[Aim of the exercise]
Copy the following entries word for word.

[Dataset rows]
########################################

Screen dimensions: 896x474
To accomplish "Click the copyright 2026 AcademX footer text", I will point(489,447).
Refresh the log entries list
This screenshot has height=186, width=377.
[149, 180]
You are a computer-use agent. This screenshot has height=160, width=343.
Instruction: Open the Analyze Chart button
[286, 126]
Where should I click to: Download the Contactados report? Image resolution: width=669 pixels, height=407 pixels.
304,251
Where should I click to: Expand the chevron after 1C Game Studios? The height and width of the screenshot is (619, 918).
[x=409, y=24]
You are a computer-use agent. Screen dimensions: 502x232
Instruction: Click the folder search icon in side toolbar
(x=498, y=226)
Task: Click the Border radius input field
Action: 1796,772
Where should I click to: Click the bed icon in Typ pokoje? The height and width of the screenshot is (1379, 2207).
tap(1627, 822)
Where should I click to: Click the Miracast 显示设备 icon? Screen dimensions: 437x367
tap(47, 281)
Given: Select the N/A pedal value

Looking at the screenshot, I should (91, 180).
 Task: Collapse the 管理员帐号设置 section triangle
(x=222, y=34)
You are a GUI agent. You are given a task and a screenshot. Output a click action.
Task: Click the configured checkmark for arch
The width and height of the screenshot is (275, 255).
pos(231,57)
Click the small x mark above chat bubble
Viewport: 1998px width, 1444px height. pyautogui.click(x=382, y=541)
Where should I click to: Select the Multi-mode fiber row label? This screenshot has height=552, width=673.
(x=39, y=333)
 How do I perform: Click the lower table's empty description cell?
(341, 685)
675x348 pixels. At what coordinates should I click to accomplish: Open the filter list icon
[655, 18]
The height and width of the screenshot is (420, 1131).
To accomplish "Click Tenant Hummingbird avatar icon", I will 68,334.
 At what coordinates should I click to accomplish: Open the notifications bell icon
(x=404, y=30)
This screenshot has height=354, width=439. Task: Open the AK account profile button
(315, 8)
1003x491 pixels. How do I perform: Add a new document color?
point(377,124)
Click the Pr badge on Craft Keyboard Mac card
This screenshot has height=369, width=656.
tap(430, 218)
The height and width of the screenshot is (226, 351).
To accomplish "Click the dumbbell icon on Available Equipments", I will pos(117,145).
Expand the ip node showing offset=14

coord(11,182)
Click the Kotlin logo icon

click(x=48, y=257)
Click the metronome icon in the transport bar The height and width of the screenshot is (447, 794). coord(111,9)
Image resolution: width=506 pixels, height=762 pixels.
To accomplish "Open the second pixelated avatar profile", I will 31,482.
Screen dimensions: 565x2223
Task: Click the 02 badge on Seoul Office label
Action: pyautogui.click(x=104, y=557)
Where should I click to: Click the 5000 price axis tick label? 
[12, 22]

########################################

[Output of the exercise]
Screen dimensions: 896x474
To accomplish "Click the copyright 2026 AcademX footer text", I will point(489,447).
Refresh the log entries list
This screenshot has height=186, width=377.
[149, 180]
You are a computer-use agent. This screenshot has height=160, width=343.
Instruction: Open the Analyze Chart button
[286, 126]
Where should I click to: Download the Contactados report? Image resolution: width=669 pixels, height=407 pixels.
304,251
Where should I click to: Expand the chevron after 1C Game Studios? The height and width of the screenshot is (619, 918).
[x=409, y=24]
You are a computer-use agent. Screen dimensions: 502x232
Instruction: Click the folder search icon in side toolbar
(x=498, y=226)
Task: Click the Border radius input field
Action: 1796,772
Where should I click to: Click the bed icon in Typ pokoje? The height and width of the screenshot is (1379, 2207).
tap(1627, 822)
Where should I click to: Click the Miracast 显示设备 icon? Screen dimensions: 437x367
tap(47, 281)
Given: Select the N/A pedal value

Looking at the screenshot, I should (91, 180).
 Task: Collapse the 管理员帐号设置 section triangle
(x=222, y=34)
You are a GUI agent. You are given a task and a screenshot. Output a click action.
Task: Click the configured checkmark for arch
The width and height of the screenshot is (275, 255).
pos(231,57)
Click the small x mark above chat bubble
Viewport: 1998px width, 1444px height. pyautogui.click(x=382, y=541)
Where should I click to: Select the Multi-mode fiber row label? This screenshot has height=552, width=673.
(x=39, y=333)
 How do I perform: Click the lower table's empty description cell?
(341, 685)
675x348 pixels. At what coordinates should I click to accomplish: Open the filter list icon
[655, 18]
The height and width of the screenshot is (420, 1131).
To accomplish "Click Tenant Hummingbird avatar icon", I will 68,334.
 At what coordinates should I click to accomplish: Open the notifications bell icon
(x=404, y=30)
This screenshot has height=354, width=439. Task: Open the AK account profile button
(315, 8)
1003x491 pixels. How do I perform: Add a new document color?
point(377,124)
Click the Pr badge on Craft Keyboard Mac card
This screenshot has height=369, width=656.
tap(430, 218)
The height and width of the screenshot is (226, 351).
To accomplish "Click the dumbbell icon on Available Equipments", I will pos(117,145).
Expand the ip node showing offset=14

coord(11,182)
Click the Kotlin logo icon

click(x=48, y=257)
Click the metronome icon in the transport bar The height and width of the screenshot is (447, 794). coord(111,9)
Image resolution: width=506 pixels, height=762 pixels.
To accomplish "Open the second pixelated avatar profile", I will 31,482.
Screen dimensions: 565x2223
Task: Click the 02 badge on Seoul Office label
Action: pyautogui.click(x=104, y=557)
Where should I click to: Click the 5000 price axis tick label? 
[12, 22]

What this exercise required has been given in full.